**Source extract:**
◇ ◇ ◇ ◇ ◇ ◇ ◇

Attorney-Client Privilege and ERISA

By Troy A. Price

The attorney-client privilege protects confidential communications between an employer-sponsored benefit plan and its inside or outside lawyers – except when it doesn’t. Those who deal with attorneys on behalf of employer-sponsored benefit plans should be aware of the fiduciary exception to the attorney-client privilege, and what the exception means for some communications with counsel.

Fiduciary Exception Basics

There are unique rules relating to the attorney-client privilege in the context of employer-sponsored plans governed by the Employee Retirement Income Security Act of 1974 (ERISA). This is so because ERISA is modeled on the law of trusts. Like trustees, the employer-sponsors of such plans may be fiduciaries with respect to the plans, while the employees are treated as beneficiaries. A fiduciary is one who is charged with acting in the best interests of another person, who is often known as the beneficiary. This relationship impacts the attorney-client privilege when the interests of employer-sponsor and employee-beneficiary diverge.

This exception is most important when self-funded ERISA plans are involved. In such cases, the employer typically is the plan administrator under ERISA. Plan administrators have fiduciary duties to employees. Two rationales are cited for the fiduciary exception to the attorney-client privilege: first, when an attorney provides advice regarding plan administration, the attorney’s clients are deemed to be the plan beneficiaries, not the plan administrator; second, as a fiduciary, a plan administrator has an obligation to provide full and accurate information to the plan beneficiaries regarding administration of the plan.

Some courts hold that the fiduciary exception to the attorney-client privilege applies only to communications that involve plan administration. These courts reason that when a plan fiduciary retains counsel in order to defend itself against plan beneficiaries, the privilege remains intact. Under this view, the privilege is in place when the plan administrator is no longer acting on behalf of a beneficiary, but in its own interest.

◇ ◇ ◇ ◇ ◇ ◇ ◇

**Your objective:**
Please continue the article on attorney-client privilege and ERISA, beginning after its final sentence.

**Records provided:**
◇ ◇ ◇ ◇ ◇ ◇ ◇

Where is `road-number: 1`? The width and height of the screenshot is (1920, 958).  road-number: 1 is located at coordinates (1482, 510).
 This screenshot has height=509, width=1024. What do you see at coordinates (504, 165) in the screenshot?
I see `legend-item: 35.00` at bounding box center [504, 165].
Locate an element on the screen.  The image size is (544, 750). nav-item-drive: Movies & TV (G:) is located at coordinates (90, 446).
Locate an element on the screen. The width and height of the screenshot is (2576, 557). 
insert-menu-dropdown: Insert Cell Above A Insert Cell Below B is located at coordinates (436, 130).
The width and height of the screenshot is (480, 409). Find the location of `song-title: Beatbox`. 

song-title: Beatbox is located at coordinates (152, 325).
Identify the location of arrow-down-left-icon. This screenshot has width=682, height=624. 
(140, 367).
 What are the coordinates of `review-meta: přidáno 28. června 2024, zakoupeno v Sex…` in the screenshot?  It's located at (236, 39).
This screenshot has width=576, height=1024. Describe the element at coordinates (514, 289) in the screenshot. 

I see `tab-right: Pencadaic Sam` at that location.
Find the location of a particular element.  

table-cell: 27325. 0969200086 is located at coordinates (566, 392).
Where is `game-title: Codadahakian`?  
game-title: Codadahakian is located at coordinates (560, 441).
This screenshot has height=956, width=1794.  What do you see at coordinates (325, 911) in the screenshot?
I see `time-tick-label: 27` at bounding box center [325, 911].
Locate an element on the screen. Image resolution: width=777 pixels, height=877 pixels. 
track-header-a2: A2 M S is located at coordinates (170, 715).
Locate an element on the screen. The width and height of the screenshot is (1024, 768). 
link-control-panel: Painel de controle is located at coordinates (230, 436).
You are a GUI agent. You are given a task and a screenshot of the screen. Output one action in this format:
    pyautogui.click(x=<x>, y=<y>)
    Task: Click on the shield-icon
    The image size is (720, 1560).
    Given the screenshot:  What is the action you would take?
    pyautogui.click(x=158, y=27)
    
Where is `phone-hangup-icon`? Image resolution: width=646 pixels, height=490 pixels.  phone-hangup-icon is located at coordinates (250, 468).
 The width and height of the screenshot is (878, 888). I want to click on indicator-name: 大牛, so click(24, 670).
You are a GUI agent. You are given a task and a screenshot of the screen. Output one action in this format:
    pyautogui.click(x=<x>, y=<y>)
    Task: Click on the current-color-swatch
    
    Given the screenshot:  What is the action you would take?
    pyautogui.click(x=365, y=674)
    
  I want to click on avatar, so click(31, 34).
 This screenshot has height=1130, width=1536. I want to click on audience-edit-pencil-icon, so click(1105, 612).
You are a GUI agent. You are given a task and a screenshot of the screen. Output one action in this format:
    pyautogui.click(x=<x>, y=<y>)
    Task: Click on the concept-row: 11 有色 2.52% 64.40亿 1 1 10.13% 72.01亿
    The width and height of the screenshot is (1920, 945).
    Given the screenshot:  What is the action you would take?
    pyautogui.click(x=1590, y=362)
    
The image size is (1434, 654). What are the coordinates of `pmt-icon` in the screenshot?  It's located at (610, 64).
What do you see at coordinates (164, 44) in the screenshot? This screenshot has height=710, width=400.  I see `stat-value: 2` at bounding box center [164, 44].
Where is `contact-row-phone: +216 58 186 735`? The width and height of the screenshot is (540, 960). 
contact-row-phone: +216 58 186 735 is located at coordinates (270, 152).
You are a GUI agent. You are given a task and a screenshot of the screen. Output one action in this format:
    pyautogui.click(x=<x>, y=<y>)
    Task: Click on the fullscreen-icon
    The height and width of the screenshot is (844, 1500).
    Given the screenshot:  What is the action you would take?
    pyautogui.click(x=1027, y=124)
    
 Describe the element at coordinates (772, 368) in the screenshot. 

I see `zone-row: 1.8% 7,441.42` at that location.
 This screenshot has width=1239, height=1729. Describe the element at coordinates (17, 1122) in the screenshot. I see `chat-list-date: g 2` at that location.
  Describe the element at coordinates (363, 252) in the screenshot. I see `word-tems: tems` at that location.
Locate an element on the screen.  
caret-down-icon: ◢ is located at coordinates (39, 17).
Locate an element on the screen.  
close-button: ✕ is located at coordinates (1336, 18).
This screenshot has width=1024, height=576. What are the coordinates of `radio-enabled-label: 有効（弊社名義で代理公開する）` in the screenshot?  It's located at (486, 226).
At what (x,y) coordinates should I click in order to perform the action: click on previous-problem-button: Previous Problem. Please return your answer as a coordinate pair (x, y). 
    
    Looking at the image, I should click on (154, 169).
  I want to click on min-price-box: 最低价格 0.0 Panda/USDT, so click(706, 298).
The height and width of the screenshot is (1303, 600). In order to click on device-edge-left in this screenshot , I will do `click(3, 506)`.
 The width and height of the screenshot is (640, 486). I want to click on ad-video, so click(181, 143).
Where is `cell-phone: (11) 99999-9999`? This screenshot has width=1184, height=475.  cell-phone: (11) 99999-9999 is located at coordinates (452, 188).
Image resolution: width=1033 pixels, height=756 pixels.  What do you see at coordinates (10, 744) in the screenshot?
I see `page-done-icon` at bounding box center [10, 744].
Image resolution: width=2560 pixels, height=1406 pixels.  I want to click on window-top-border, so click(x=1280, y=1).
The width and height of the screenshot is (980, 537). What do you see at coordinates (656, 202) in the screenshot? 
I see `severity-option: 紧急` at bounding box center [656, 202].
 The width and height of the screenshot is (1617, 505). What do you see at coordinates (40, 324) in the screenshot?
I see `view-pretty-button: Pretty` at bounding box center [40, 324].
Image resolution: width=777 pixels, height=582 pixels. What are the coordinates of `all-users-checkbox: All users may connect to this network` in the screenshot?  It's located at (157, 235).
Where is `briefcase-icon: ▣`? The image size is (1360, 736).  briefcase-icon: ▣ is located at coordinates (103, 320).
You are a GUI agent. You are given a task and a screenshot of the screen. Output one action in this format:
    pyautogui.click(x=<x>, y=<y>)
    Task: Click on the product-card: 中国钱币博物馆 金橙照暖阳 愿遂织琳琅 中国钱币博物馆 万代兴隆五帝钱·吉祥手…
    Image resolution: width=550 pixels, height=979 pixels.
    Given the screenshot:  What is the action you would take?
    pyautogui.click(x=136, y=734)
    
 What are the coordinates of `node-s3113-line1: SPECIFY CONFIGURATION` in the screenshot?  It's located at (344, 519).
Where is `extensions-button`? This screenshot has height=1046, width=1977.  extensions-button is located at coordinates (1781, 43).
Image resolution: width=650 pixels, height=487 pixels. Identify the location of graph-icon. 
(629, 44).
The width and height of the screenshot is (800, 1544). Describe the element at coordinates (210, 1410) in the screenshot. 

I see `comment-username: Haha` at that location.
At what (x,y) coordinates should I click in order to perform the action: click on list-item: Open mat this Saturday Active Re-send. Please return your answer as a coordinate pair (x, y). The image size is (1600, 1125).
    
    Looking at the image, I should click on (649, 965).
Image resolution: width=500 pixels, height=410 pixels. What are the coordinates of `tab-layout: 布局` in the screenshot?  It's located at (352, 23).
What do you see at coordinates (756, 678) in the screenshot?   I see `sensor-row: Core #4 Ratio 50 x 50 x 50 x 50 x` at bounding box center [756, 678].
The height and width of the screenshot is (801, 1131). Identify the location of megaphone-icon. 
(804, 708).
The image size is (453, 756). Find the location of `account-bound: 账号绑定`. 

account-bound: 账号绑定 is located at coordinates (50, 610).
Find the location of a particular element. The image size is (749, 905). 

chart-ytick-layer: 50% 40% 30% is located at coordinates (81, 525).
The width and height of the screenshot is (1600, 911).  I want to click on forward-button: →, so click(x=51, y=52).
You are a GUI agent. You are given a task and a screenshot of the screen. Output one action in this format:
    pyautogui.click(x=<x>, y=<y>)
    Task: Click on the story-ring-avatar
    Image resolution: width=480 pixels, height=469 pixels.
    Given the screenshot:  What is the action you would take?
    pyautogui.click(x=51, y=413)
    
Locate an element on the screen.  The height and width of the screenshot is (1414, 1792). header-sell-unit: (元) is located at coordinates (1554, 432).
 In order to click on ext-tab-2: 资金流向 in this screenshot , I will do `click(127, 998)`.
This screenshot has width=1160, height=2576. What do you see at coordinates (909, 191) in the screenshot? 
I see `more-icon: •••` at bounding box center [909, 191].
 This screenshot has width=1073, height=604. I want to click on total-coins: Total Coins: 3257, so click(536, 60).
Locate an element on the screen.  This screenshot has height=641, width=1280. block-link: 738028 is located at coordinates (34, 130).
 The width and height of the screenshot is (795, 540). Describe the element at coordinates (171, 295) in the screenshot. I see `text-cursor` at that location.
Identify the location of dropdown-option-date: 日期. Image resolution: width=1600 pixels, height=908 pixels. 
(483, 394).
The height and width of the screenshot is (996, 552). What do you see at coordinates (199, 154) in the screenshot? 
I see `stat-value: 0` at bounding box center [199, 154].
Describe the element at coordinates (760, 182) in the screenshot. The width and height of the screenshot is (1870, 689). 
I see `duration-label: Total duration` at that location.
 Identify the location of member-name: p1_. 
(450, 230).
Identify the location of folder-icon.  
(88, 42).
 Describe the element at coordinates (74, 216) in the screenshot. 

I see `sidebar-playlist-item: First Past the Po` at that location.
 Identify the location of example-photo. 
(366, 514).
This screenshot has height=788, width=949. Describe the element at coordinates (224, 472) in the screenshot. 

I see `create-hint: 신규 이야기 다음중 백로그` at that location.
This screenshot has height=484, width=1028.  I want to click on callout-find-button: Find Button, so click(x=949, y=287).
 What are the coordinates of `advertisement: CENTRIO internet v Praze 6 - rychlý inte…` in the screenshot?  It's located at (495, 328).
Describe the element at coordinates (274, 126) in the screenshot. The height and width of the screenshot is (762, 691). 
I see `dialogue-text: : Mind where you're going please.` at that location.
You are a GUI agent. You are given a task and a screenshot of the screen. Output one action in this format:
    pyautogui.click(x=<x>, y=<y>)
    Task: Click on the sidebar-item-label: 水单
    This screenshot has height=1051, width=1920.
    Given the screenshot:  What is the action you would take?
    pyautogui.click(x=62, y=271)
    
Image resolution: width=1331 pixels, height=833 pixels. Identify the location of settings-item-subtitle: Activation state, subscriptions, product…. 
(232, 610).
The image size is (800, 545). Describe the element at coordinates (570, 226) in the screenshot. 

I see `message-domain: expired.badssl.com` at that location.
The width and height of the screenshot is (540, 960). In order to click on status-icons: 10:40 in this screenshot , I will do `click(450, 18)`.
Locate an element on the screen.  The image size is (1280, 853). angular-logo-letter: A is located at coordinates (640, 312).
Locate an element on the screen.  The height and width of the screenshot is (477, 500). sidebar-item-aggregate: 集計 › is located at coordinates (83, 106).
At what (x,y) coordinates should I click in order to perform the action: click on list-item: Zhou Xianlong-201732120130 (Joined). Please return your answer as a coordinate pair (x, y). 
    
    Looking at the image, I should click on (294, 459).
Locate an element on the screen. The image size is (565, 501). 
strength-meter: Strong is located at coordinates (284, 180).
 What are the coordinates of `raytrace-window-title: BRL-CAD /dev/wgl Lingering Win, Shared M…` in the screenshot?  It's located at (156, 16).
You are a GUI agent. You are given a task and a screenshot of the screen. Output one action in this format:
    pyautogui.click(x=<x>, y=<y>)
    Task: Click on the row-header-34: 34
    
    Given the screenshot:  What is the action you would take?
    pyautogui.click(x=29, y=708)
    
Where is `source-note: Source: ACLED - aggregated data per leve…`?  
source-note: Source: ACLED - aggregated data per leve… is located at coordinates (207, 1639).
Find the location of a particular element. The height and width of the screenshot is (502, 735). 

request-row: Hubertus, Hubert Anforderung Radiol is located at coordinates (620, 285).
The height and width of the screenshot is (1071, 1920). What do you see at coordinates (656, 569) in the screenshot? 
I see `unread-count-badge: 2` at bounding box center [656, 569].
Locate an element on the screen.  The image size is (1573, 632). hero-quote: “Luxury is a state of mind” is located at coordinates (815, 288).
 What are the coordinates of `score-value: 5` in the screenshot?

◇ ◇ ◇ ◇ ◇ ◇ ◇

**Answer to this exercise:**
When Interests Diverge

Whether the privilege covers communications between the plan administrator and its attorney becomes most important if some benefit is denied in whole or part and the employee-beneficiary files suit. Then the plaintiff employee would likely seek to obtain all communications with counsel through some form of discovery in the litigation process. That was the case in Carr v. Anheuser-Busch Companies, a case decided by a federal trial court in the Eastern District of Missouri. The case provides context for how privilege issues might arise and the fiduciary exception might apply.

In the Carr case, a former employee sued under ERISA after the employer denied him benefits under its severance plan. During the discovery process, the former employee sought all documents relevant to the benefit denial – the “administrative record” of his claim. The employer claimed the right to withhold certain emails sent and received during the claim processing in accordance with the attorney-client privilege. The former employee argued that the emails had to be produced under the fiduciary exception to the attorney-client privilege.

The court in Carr began its analysis by pointing out that both the attorney-client privilege and the fiduciary exception to that privilege were well established. Accordingly, said the court, it was necessary to determine whether the particular communications at issue involved plan administration in a general way, or a specific attempt by the employer to defend itself against the former employee’s claims. The attorney-client privilege would protect the latter species of communications but not the former.

The Carr court observed that both the content and context of a communication must be evaluated to determine whether it concerns a matter of plan administration or legal advice for the fiduciary’s own benefit. “Frequently,” said the court, “the key question is whether the communication was made before or after the decision to deny benefits.” Courts generally reject a claim of privilege for communications made before a claim is denied.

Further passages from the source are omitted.